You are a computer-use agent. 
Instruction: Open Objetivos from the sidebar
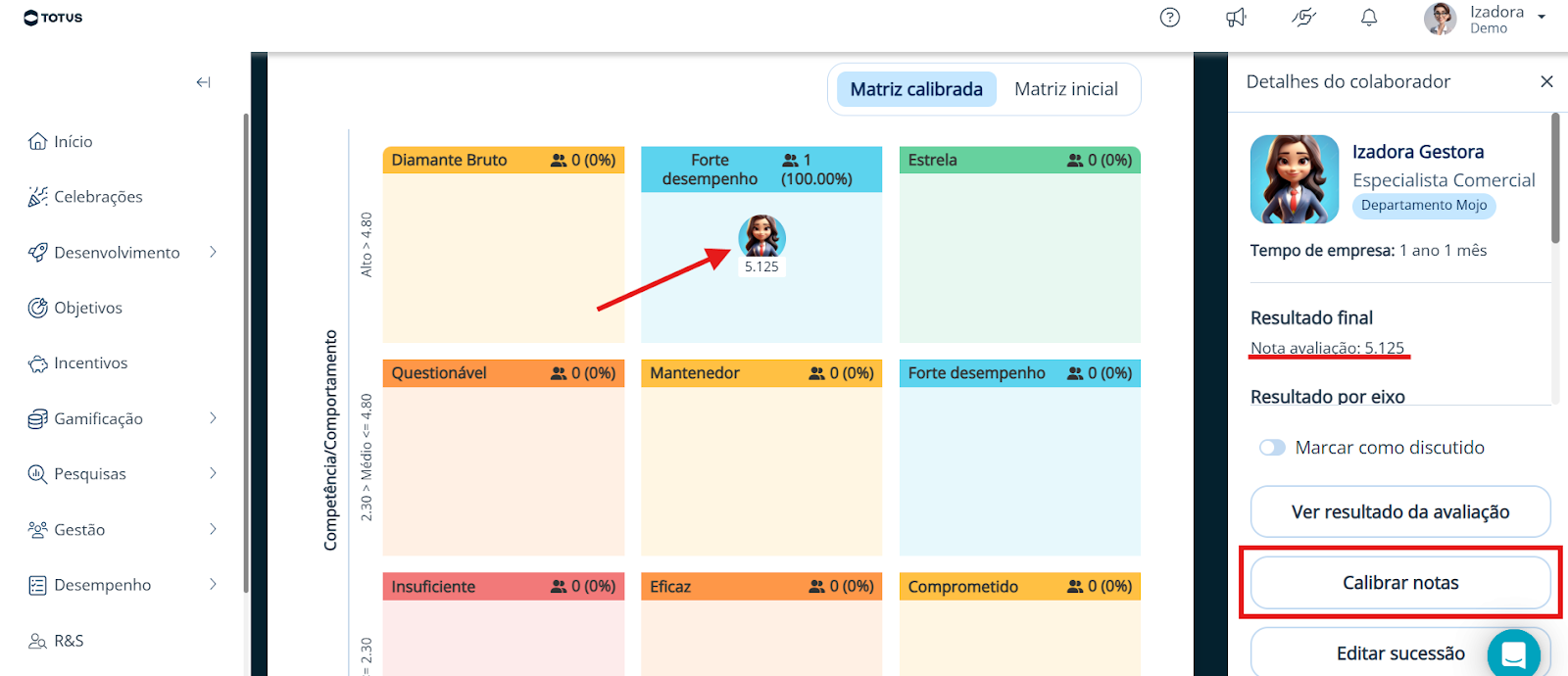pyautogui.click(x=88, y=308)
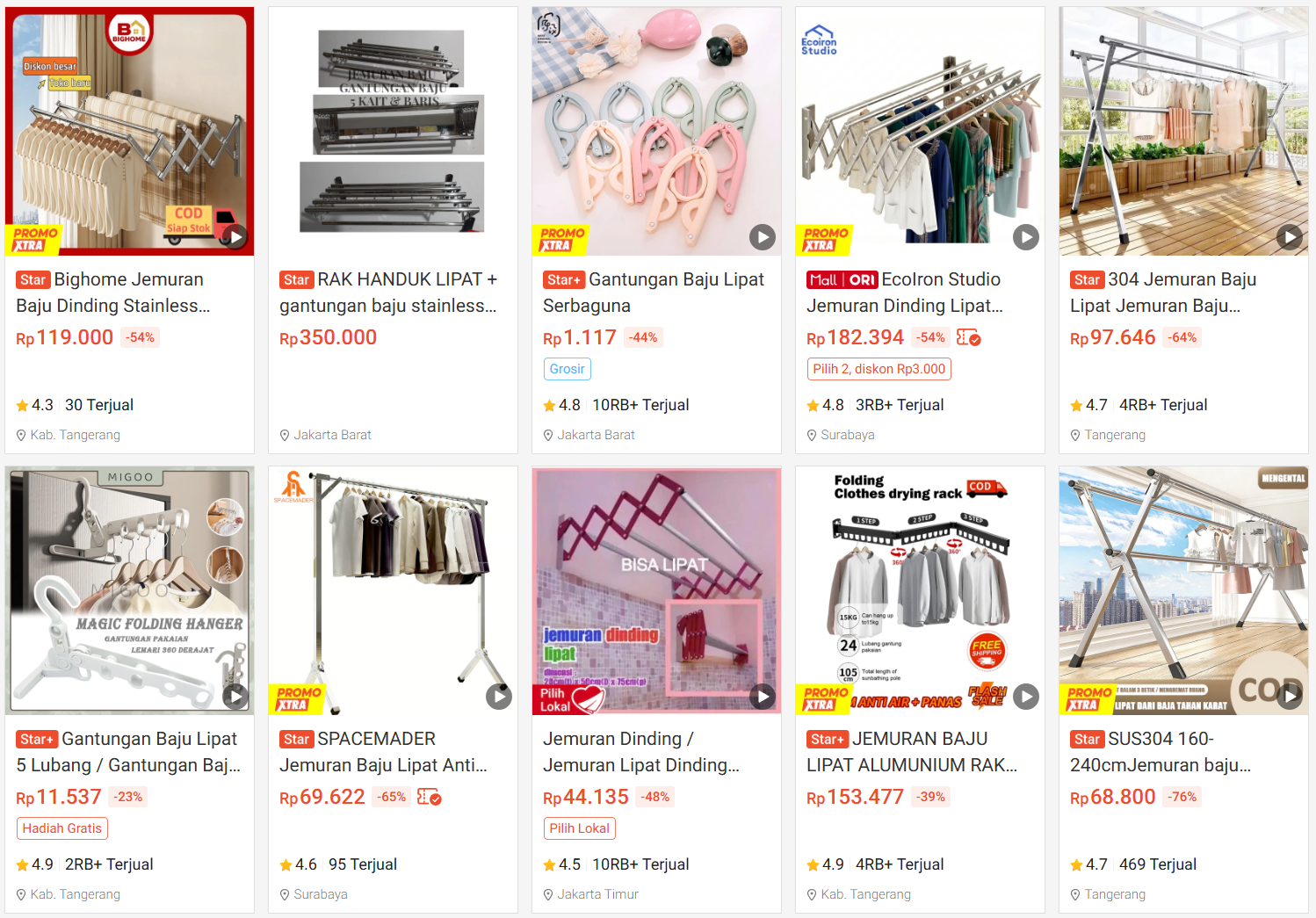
==
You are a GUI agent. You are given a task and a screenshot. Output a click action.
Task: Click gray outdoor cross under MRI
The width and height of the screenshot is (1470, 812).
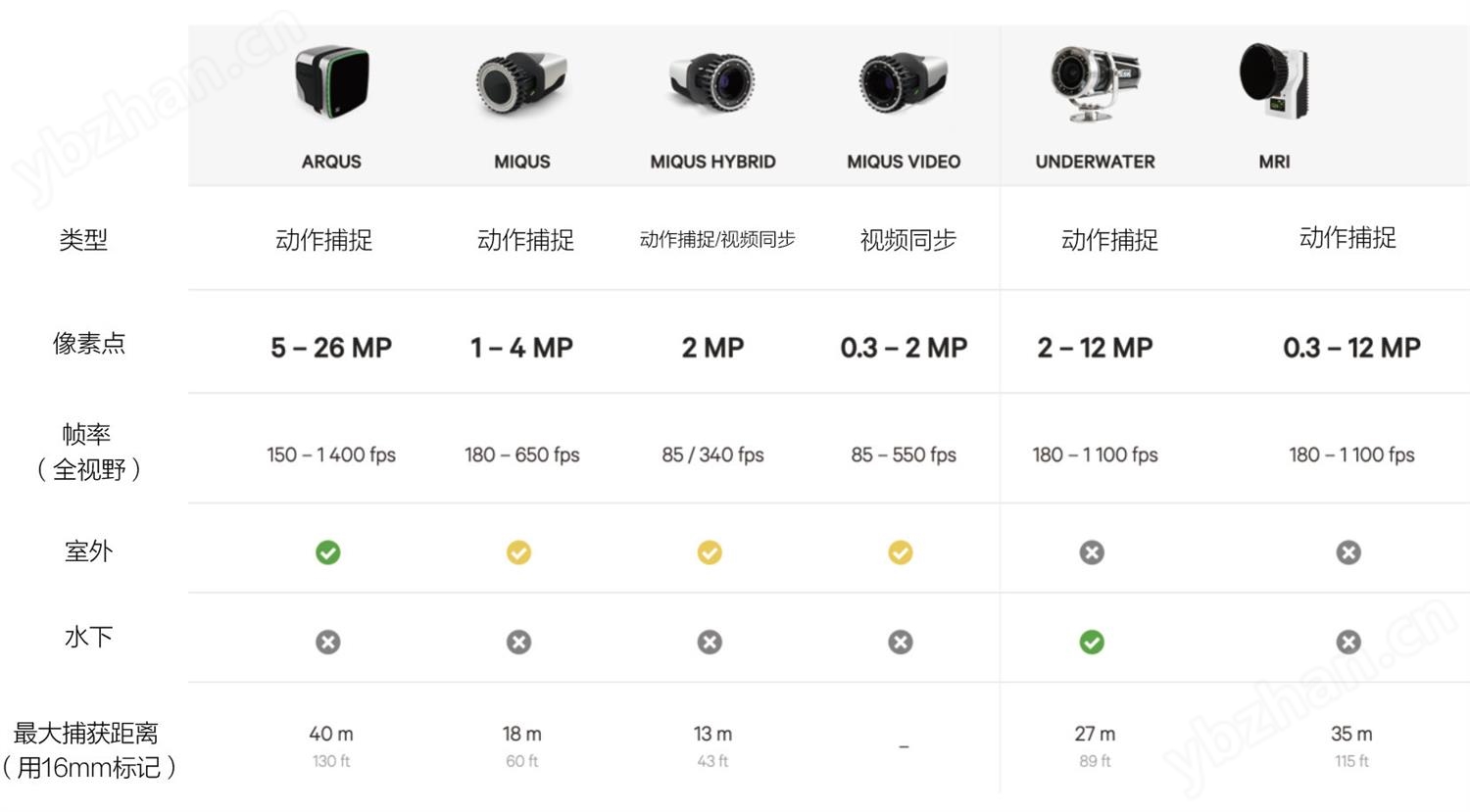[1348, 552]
--
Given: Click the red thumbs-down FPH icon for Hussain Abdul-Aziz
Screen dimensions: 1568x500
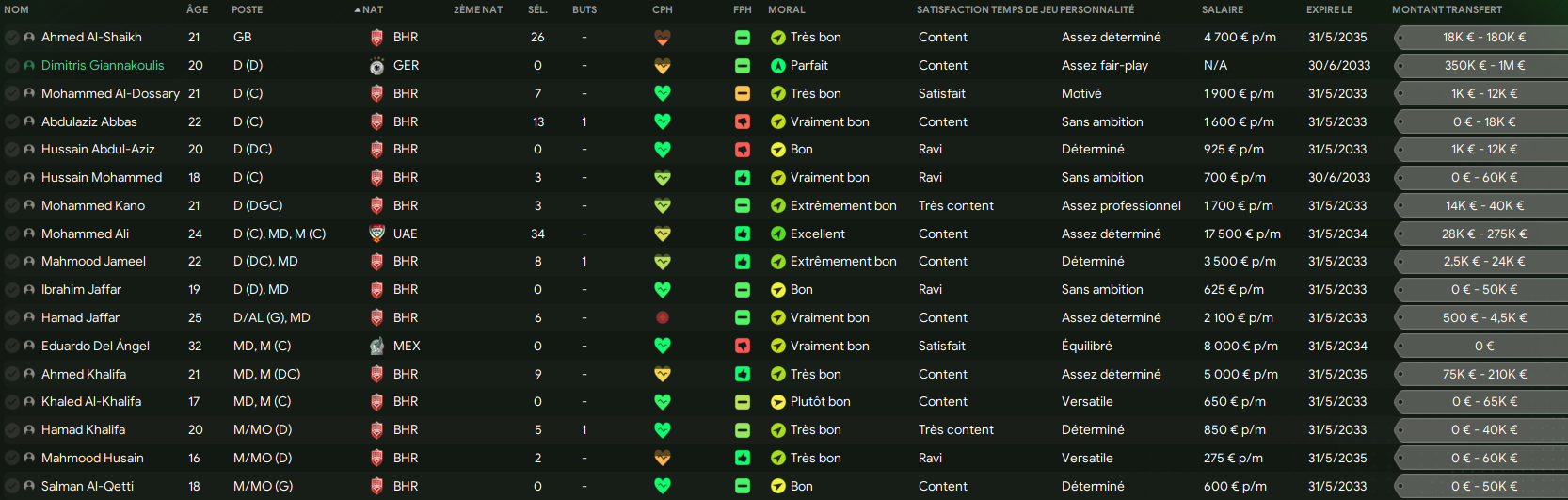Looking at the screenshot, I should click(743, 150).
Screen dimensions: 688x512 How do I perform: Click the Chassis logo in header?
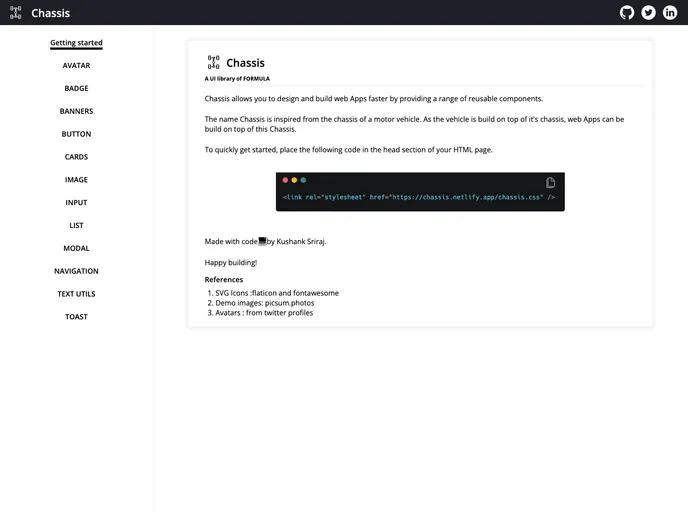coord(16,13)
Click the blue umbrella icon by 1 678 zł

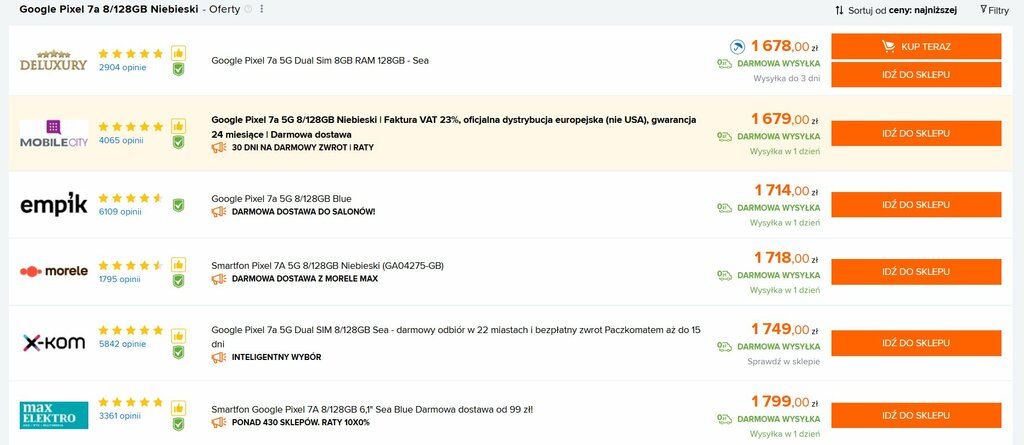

— TASK TO CARRY OUT —
Return all lines from the data that include the string "agent".

— WRITTEN ANSWER —
You are a computer-use agent. 
You are a GUI agent. You are given a task and a screenshot. Output a click action.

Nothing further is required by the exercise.